Он закурил новую, откинулся на спинку стула, затягиваясь.
– Да, психология… Сколько там темных пятен! Вы не читали последнюю работу Ватоминштейна? Рекомендую, оригинально мыслит старик, но, знаете, с некоторыми аспектами я не согласен…
Коржавин положил в пепельницу докуренную папиросу и перешел обратно к стене. Неудобно было сидеть так, запросто, рядом с ответственным работником.
– Да, – вспомнил Николин. – Вот вы, Дмитрий Иванович, проситесь в школу, год уже работали, а ведь образование у вас, простите, совсем не педагогическое. Как это получилось?
– Видите ли, – Коржавин сидел, горбясь по обыкновению, нога на ногу, сцепленные руки на колено, – у нас декан своеобразный был. Собрал всех перед выпуском и спрашивает: «Кто за время учебы охладел к своей профессии, сознайтесь сразу. Грома не будет, можем предложить иную работу, в школу, например». Нас трое попросилось в преподаватели.
– Разве бывает такое? – удивился Николин, а про себя отметил: темнит что-то. – Насколько мне известно, специалисты вашего профиля требуются всегда и всюду. Ну а историей вы дополнительно интересовались?
– Зачем же… У нас шли лекции по всеобщей истории, по истории России. С правовым уклоном, конечно. Я ведь могу преподавать не только в школе, в техникуме, например.
– Так – так, – Николин взял трудовую книжку, начал перелистывать страницы, вчитываясь. Всюду одно и то же. Уволен по собственному желанию, уволен по собственному желанию…
– Там характеристики мои, в конце вкладыша, – подсказал Коржавин.
«Допустим, написать можно что угодно, – листал книжку Николин. – Интересно, почему он не держался ни на одном предприятии? Пил, видимо».
– Дмитрий Иванович, – Николин отложил книжку, – скажите, а как вы к спиртному относитесь?
Коржавин не знал, что ответить. Он уже не чувствовал к Николину расположения, как в начале разговора, а Николин теперь не улыбался, и голос его был обыкновенным.
Нужно было отвечать, а Коржавин не знал как. Скажи – пью, испортишь дело. Скажи – не пью, не поверит. Кругом пьют.
– Выпиваю, – глухо произнес он и добавил: – Иногда.
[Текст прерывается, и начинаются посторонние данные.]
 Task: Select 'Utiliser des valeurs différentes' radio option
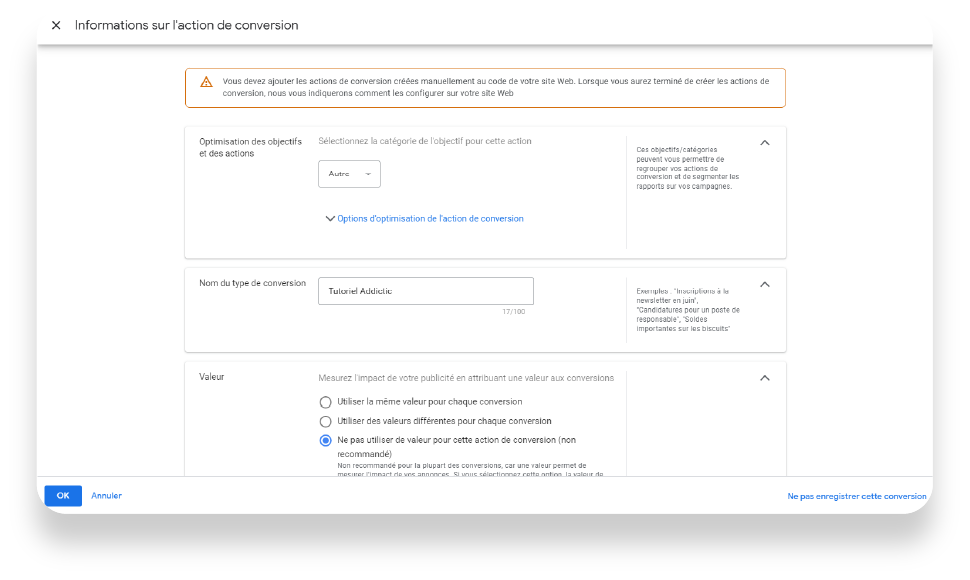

– Так – так, – Николин постукивал пальцами по столу. – Дмитрий Иванович, у вас семья, разумеется. А ваша супруга… кто она по образованию? Скажем, вы пойдете в школу, а где она будет работать?
– Я не живу с женой, – помедля, нехотя ответил Коржавин. Он никак не хотел говорить об этом, все это играло против него. Но он все еще надеялся на Николина. И не сказать нельзя – вдруг при устройстве потребуется показать паспорт, а там штамп развода. Сказал и пожалел. Заметил, что и без того посерьезневший Николин подобрался весь.
– А что случилось, если не секрет?
– Извините, – Коржавин встал. Он уже понял, что проиграл и здесь. – Извините, я вовсе не намерен…
Зазвонил телефон, спасая Коржавина и Николина.
– Да, – сказал Николин в трубку. – Да, конечно, помню, – и посмотрел на часы. – Знаете что, Дмитрий Иванович. – Николин положил трубку. – Вы зайдите ко мне или к Лунтевой – лучше к Лунтевой – через неделю. Сейчас я вам ничего определенного сказать не могу. Дело в том, что облоно (с облоно он придумал) обещало дополнительно направить к нам человека. Если будет задержка – мы возьмем вас. – «В Еловку пошлем десятиклассницу, – додумывал тут же Николин. – Меньше риска. А если Коржавин надумает явиться еще раз – объяснить, что из облоно прислали специалиста».
На этом можно было и закончить, но Николин медлил. Чего-то ему не хватало. О чем-то он еще хотел спросить Коржавина. Собственно, вопрос с Коржавиным был решен сразу, когда Николин посмотрел его трудовую. Принимать на работу человека, который не захотел работать по специальности, человека, который не живет с семьей, – на это Николин никак не мог пойти. Кто знает, что он станет говорить ученикам на уроках. Возможна фальсификация исторических фактов. Но я отказать сразу было бы нетактично. И Николи и завел разговор. Хотя разговор получился естественным – Николин всегда затевал разговор с посетителями, стараясь «попасть в душу», – как он выражался, – «добраться до нутра», – но сейчас что-то пропустил. Вопрос пропустил. Тот вопрос, в ответе на который Коржавин раскрылся бы полностью.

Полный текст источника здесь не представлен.